Fritz the Cat is a comic book fictional character created by Robert Crumb. The character first appeared in printed form during the height of the underground comics movement of the 1960s.
Fritz the Cat was the first character Crumb created. In the liner notes for the Fritz the Cat film soundtrack, Thomas Albright describes Fritz as "a kind of updated Felix with overtones of Charlie Chaplin, Candide and Don Quixote." Fritz was originally created as part of a series of comic books that R. Crumb and his brother Charles drew when they were kids. In the earliest stages of the character's form, Fritz was just a normal house-cat named Fred. "Fritz," as the character became, later developed into a more humanesque character as Crumb grew up, and finally into the character's final form as the tomcat we all know and love during Crumb's teen-age years.

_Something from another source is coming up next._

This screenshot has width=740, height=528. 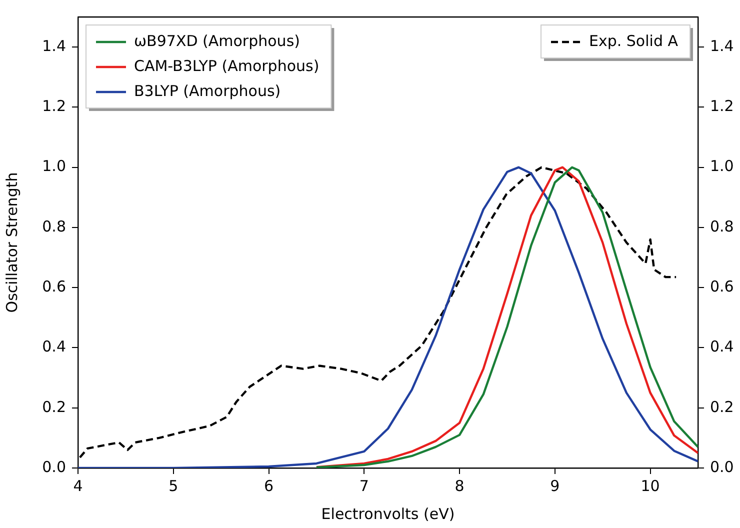 I want to click on y2-tick-label: 0.6, so click(x=722, y=286).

Crumb occasionally injected elements of his own biography and sexual misadventures into the strips. The character's first published story appeared in Help! #22 (January 1965). The story was called Fritz Comes on Strong. In it, Fritz brings a young girl home, and strips all of her clothes off before getting on top of her to pick fleas off her. While Harvey Kurtzman agreed to publish the comic, he told Crumb that he didn't know how he was going to "publish it without getting arrested."

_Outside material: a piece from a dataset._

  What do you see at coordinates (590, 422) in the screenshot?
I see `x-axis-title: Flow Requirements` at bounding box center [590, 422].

Fritz the Cat's adventures were published in magazines and comic books such as Cavalier, Fug, and The People's Comics throughout the years. He acquired his own title in 1969.

Fritz the Cat Movies

Fritz the Cat (film)

Fritz the Cat is a 1972 animated film written and directed by Ralph Bakshi. Based on the comic books by Robert Crumb, the film was the first animated feature film to receive an X rating in the United States.
Shlock producer Steve Krantz saw potential in Bakshi's vision for animated films specifically for adults. Having sold Krantz the production and distribution for what was to become the 1973 Bakshi feature, Heavy Traffic, Krantz told Bakshi to make a film adapted from another author's work before moving on to his original work. Bakshi agreed, and the two searched for the perfect project, eventually settling on Robert Crumb's anthropomorphic 1960s comic book Fritz the Cat, a character Crumb partially based on himself.

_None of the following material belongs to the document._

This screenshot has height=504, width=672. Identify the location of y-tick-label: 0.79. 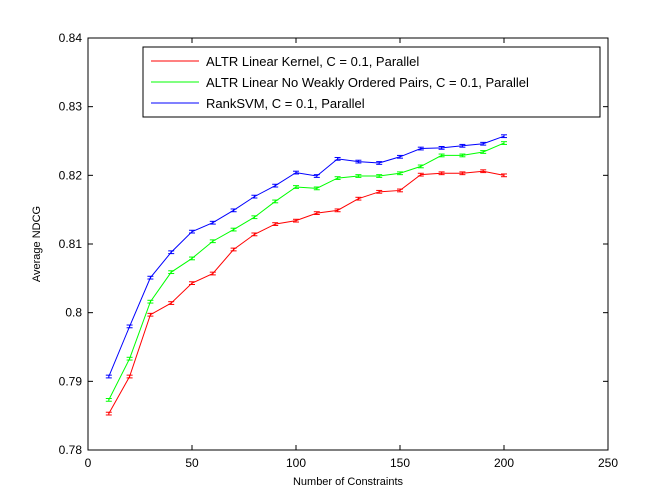
(71, 381).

Crumb saw the film as a perfect opportunity to immortalize his name in film history, and agreed to give Bakshi and Krantz the film rights to the character, thinking that the film would be promoted as "an R. Crumb film." Unfortunately for Crumb, this was not to be the case. Bakshi took to adapting Robert Crumb's comics the way he did to writing his own screenplays. Bakshi injected the film with various satiric points that had not been in the original comics the film was based on, made the sexual scenes more graphic, and added a heavy dose of violence that would soon become a trademark for Bakshi's later films.